进入密林,气温立即降了下来,空气中弥散着一股浓浓的水汽,份外清新。林中没有鸟雀的叫声,一切都显得很安静。细细的叶片刮过无衣物包裹的脚踝与小腿,让我时常会以为是什么虫子爬到了身上。没有鞋子,脚底与地面做最直接的接触。在原来的几天里,满脚都是大大的水泡,破了又长,长了又破,最后变成老茧。
一手拿着铁剑,一手抓着徽章,我尽可能的压低了身体,绕开有可能发出声响的地方。
大地精的营地在我侧面五十米左右,我已经看不到它了,但还能听到营地里几个大地精的喧哗与吵嚷。他们从来都不是安静的猎手,如果没有打斗的目标,就会与自己旁边的大地精争斗,然后周围的大地精就搬凳子围观叫好——它们没有凳子,我只是打个比方。
又走了几十米,我隐约听到有交谈的声音,闪身躲到一颗大树后,蹲缩在树脚,慢慢拨开草丛,从草叶缝隙中向外看去。
视线中出现了两只大地精。这两只大地精不知在聊着什么,声音很大,不时发出一阵笑声。它们正朝我躲藏的大树走来,最多几十秒就会走到树的另一侧。
这棵树直径约两三米,也不知道有多少百年的树龄了。在密林中,这样粗或者比这粗的巨树是屡见不鲜。
我收回身子,听着他们的声音,判断他们的位置,轻轻移动脚步,始终保持与他们之间相隔着树干,让它们看不见我。
声音越来越近,我捏紧了铁剑,感觉心跳越来越剧烈,却深恐连心跳都被它们听见。无声的呼吸着,似乎有一点缺氧。我手心里滑滑的,想必一手都是汗。
我并不害怕跟两个大地精战斗,甚至可以很轻松的突袭杀死一只或者废掉其中一只的战斗力,然后集中精神对付另一只。解决这两只地精,用时不会超过一分钟。平常这就是最好的狩猎目标。它们的叫声必然会惊动周围的大地精,但追兵到来之前,我就能拖走一只的尸体,最少也能从它身上砍下一截带走。
可是现在不行,我是要离开,回到人类世界去,而不是打算继续留在遗迹里当野人。
慢慢围着树干,我与大地精已经交换了方向——它们正在走远。我只要稍微等等,待它们离得更远一些的时候离开即可。

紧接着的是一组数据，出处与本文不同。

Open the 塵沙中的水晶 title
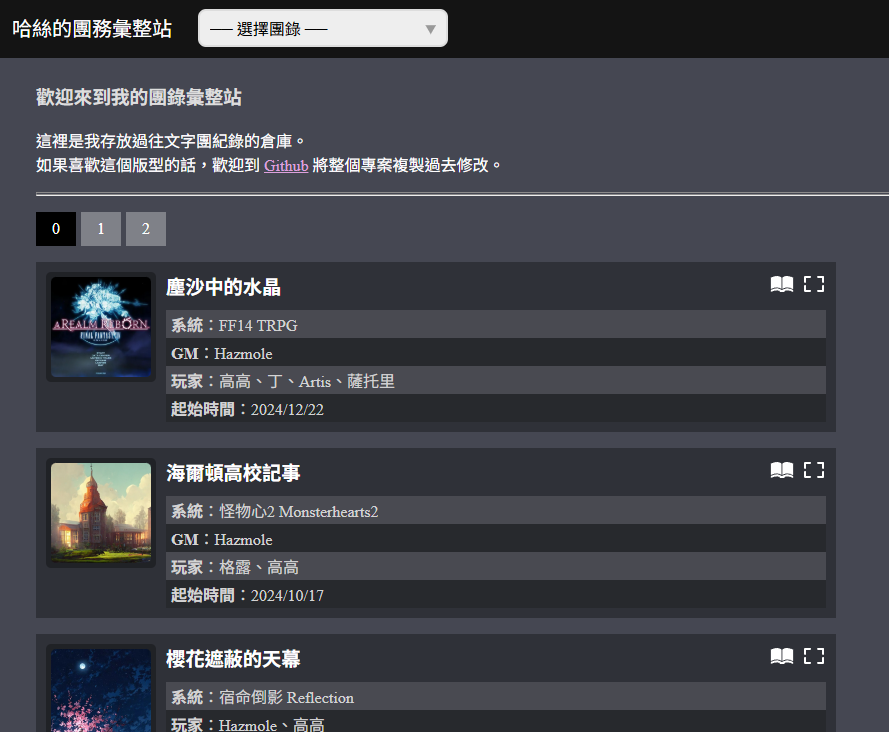 [223, 287]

不过,人生之所以精彩,是因为会出现很多意外,其中有惊喜,自然也有悲剧。
我现在遇到的就是悲剧。我把目送着大地精远去的视线收回,转头一看,我的正前方,刚才大地精走过的地方,有一只地精正在愣愣看着我。它发现我回过头来盯着它时,才回过神来,发出一声尖叫,大声叫着几句同样的话语,如惊弓之鸟般鼠窜,钻入了一旁的灌木丛中。
我操!我暗骂一声,没有回头便能知道,刚才已经走开的大地精咋呼着向我这边跑来。不要几秒钟,它们就能看见我。
跑,快跑!
我毫不犹豫,不再隐藏身形,立刻从地精跑开的另一个方向冲入密林。